(Collected data entries)
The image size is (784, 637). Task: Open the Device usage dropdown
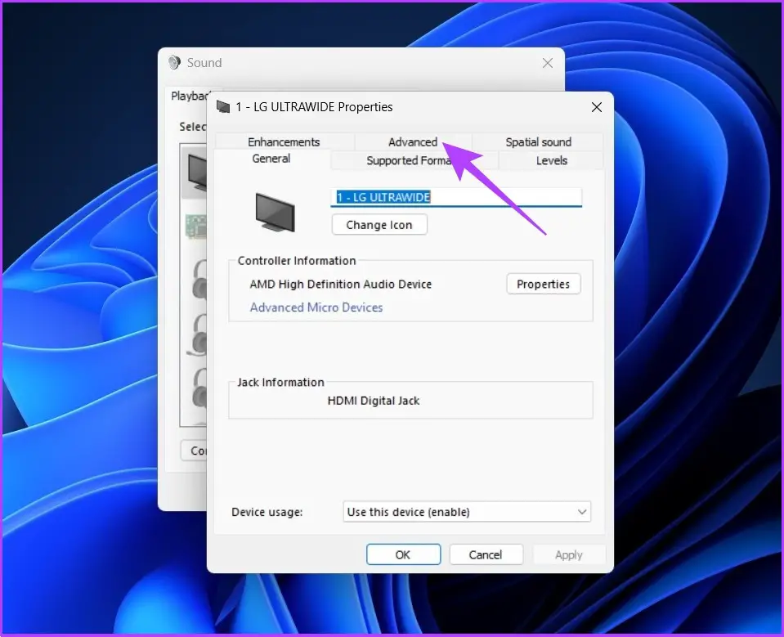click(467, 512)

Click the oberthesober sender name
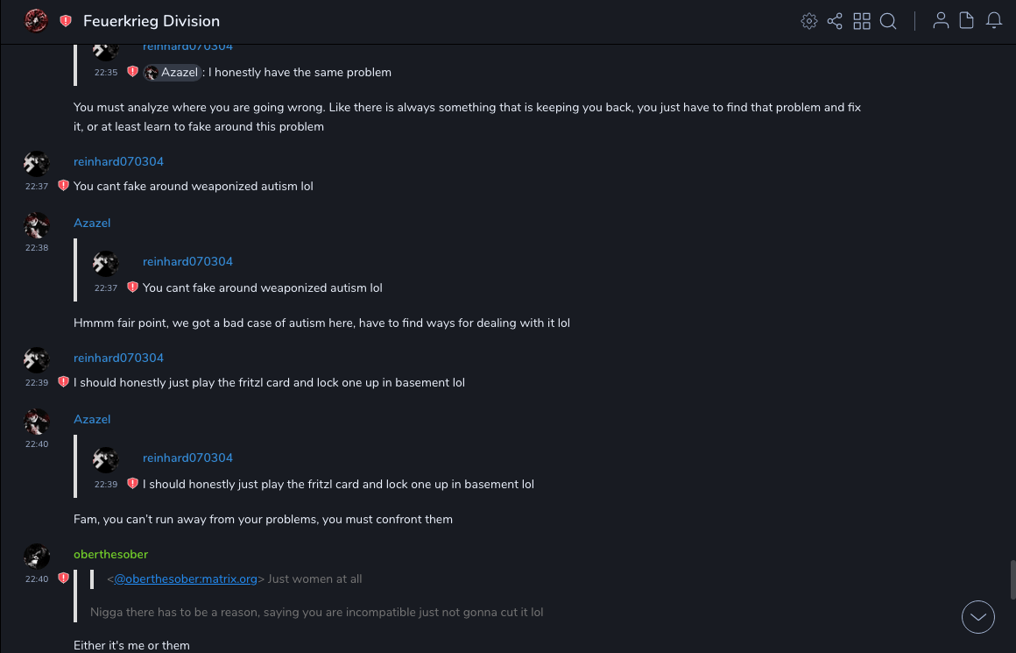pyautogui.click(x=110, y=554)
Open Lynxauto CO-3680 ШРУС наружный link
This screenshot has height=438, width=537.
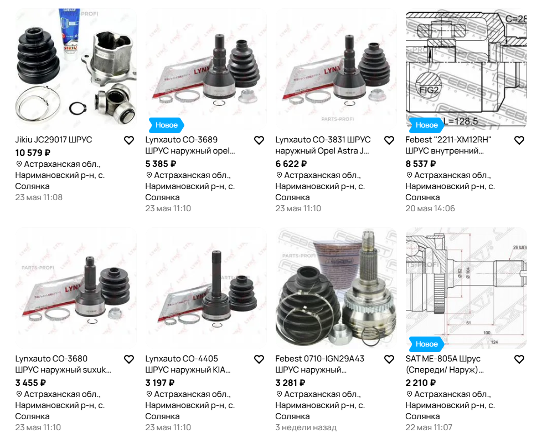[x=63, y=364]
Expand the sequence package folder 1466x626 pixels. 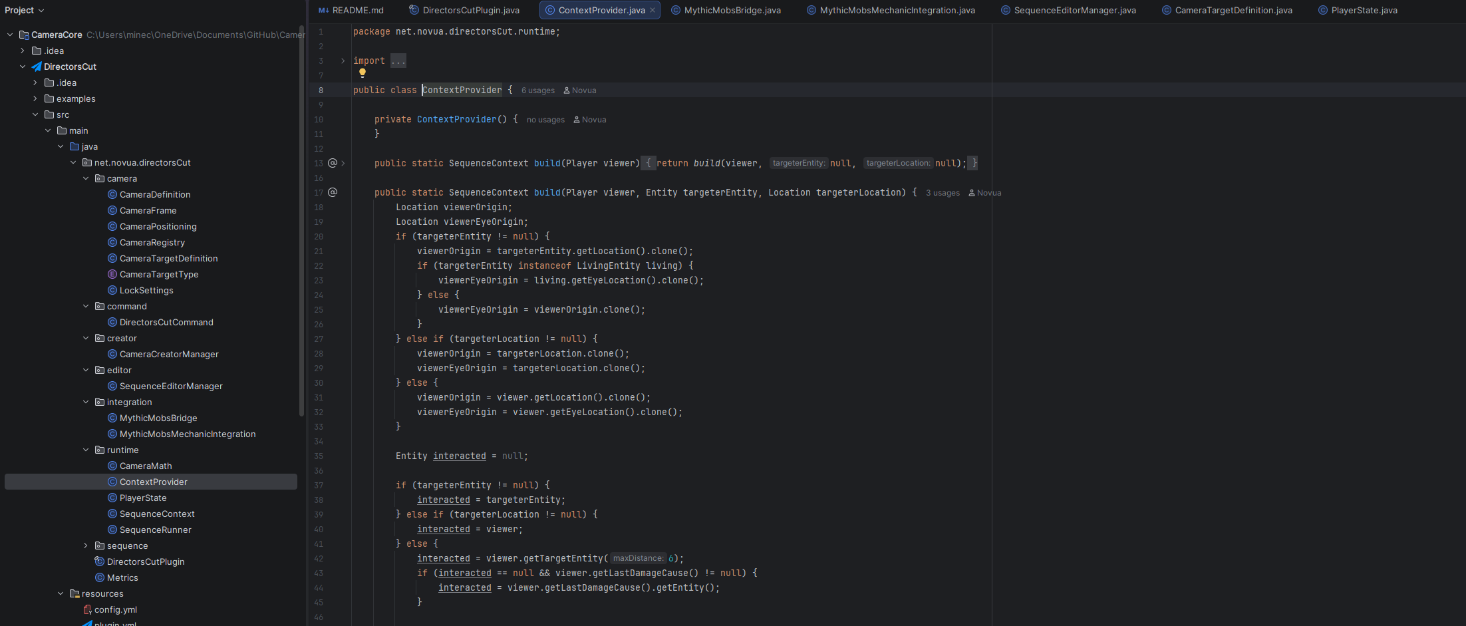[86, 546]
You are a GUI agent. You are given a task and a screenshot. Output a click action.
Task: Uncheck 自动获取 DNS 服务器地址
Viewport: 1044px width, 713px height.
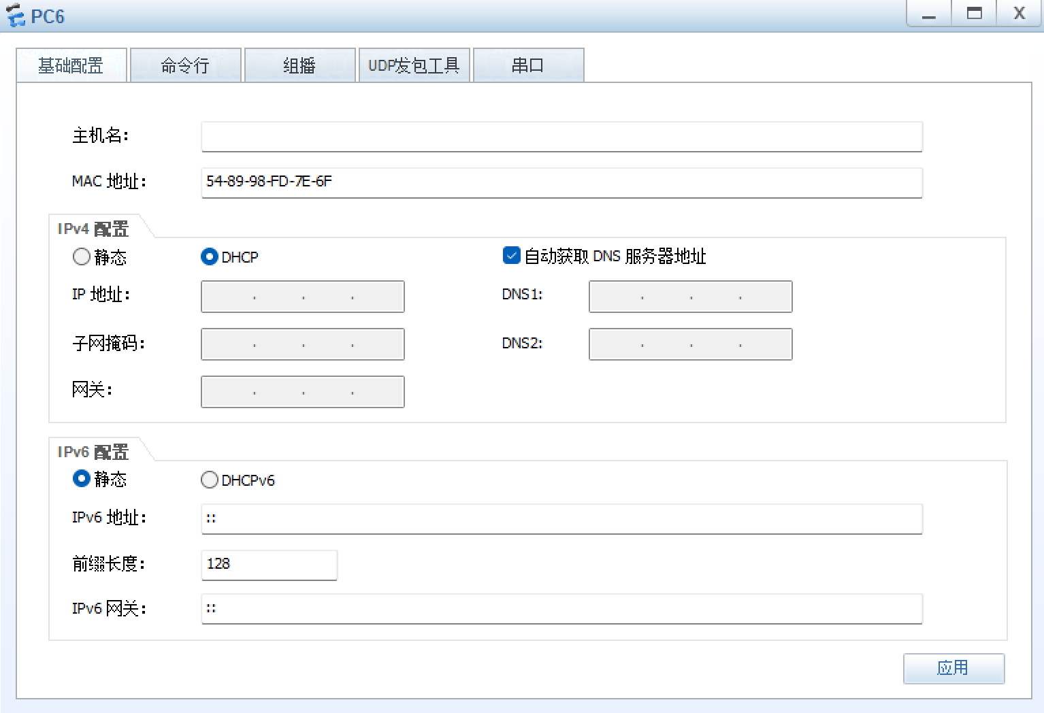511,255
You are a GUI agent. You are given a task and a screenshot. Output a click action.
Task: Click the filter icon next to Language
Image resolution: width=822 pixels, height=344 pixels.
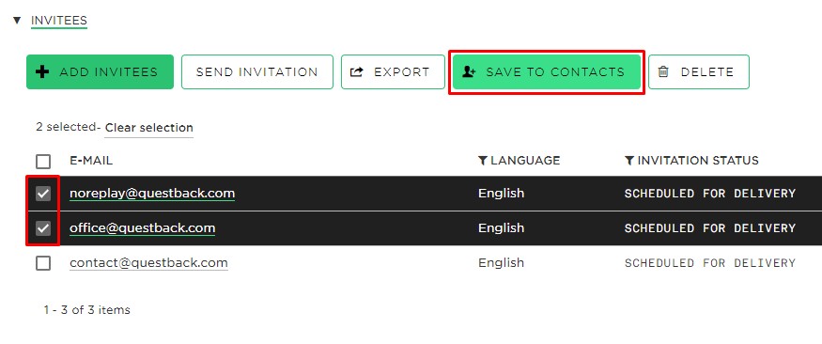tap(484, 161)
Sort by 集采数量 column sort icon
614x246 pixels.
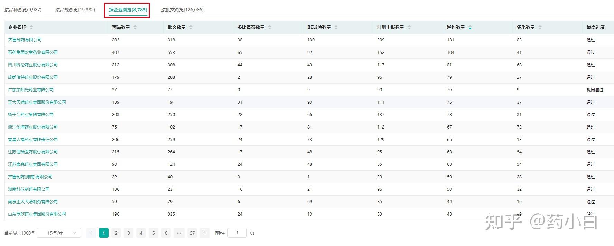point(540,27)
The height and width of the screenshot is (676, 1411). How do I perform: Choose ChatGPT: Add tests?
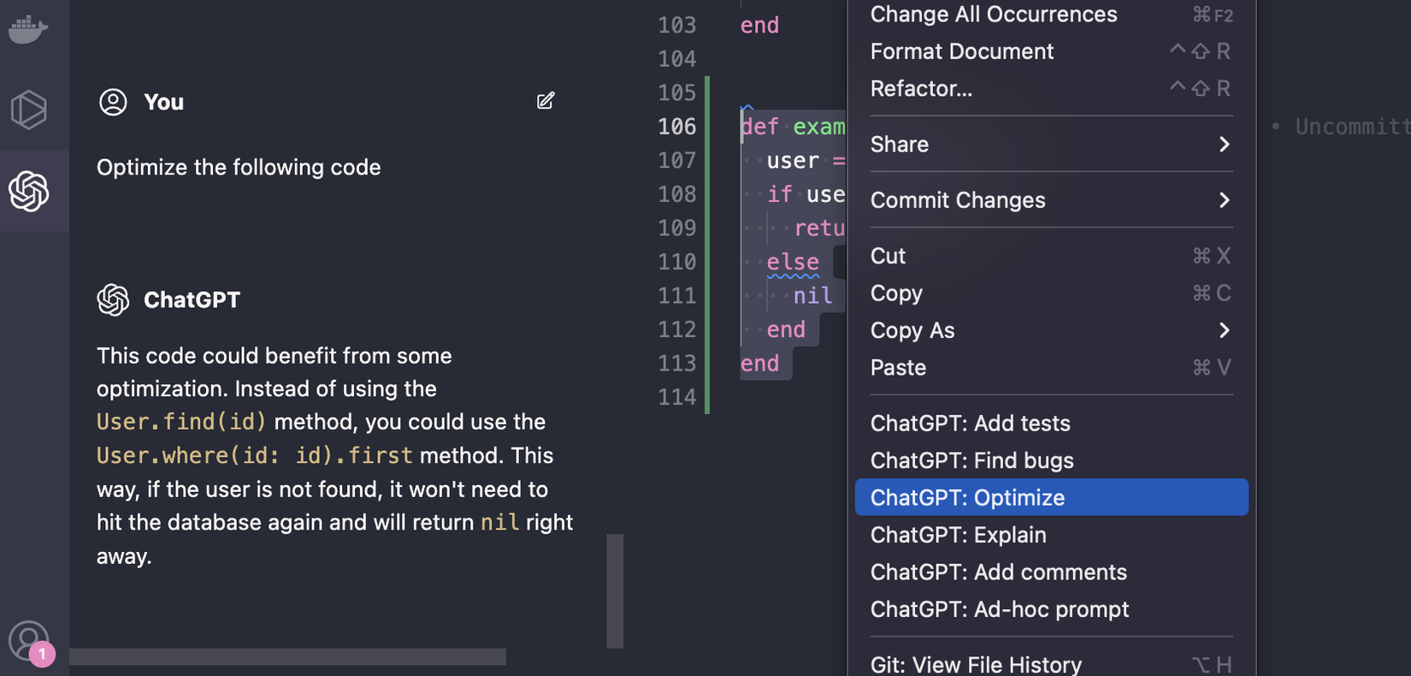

# Exercise:
Write out the lines from the line with "Sort by 集采数量 column sort icon" through the end of the records exactly; do not include pictures or any other lines.

# Solved exercise:
Sort by 集采数量 column sort icon
614x246 pixels.
point(540,27)
The height and width of the screenshot is (676, 1411). How do I perform: Choose ChatGPT: Add tests?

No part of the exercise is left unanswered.